Mentre ero in viaggio per lavoro, mia figlia quattordicenne si è svegliata e ha trovato un biglietto dei miei genitori: “Fai le valigie e vattene. Dobbiamo fare spazio a tua cugina. Non sei la benvenuta”. Tre ore dopo, gliel’ho consegnato. I miei genitori sono impalliditi. “Aspetta, cosa? Come…?”

«Emma, ​​dove sei adesso?»

«Sono dalla signora Donnelly, la vicina. Mi ha vista seduta fuori.»

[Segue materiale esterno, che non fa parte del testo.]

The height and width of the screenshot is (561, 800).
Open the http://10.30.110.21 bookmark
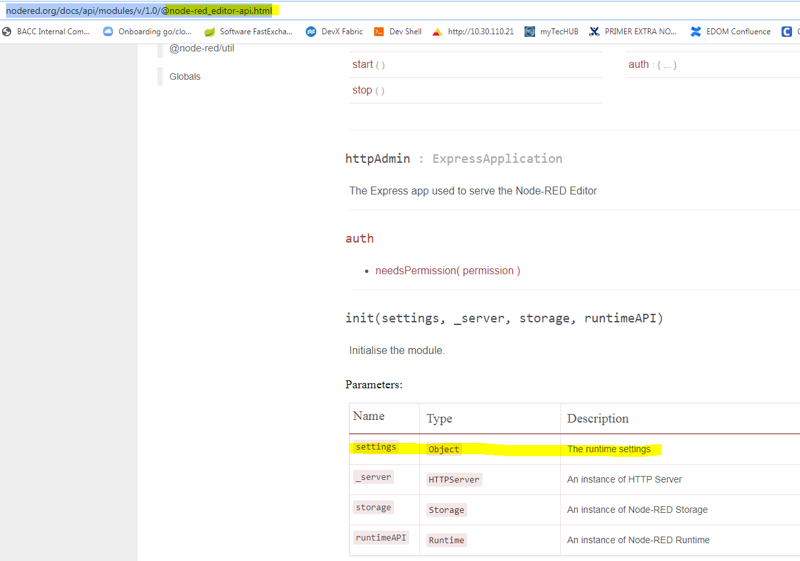coord(437,31)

«Resta lì. Non andare da nessuna parte», le dissi. «Fai una foto al biglietto e mandamela subito.» Le mie mani tremavano già prima ancora che arrivasse la foto. Il messaggio era scritto con la calligrafia rigida di mia madre su uno dei suoi bigliettini con le ricette dei fiori. «Fai le valigie e vattene. Abbiamo bisogno di spazio per tua cugina. Non sei la benvenuta qui.» Per diversi secondi, il mio cervello si rifiutò di elaborare ciò che stavo leggendo. Emma aveva 14 anni. L’avevo lasciata con i miei genitori solo per tre notti mentre partecipavo a un convegno sulla conformità legale fuori dallo stato. Nonostante la tensione che esisteva tra noi da anni, avevo sempre pensato che non le avrebbero mai fatto del male. Mi sbagliavo. Chiamai subito mia madre. Rispose al quarto squillo; sembrava infastidita.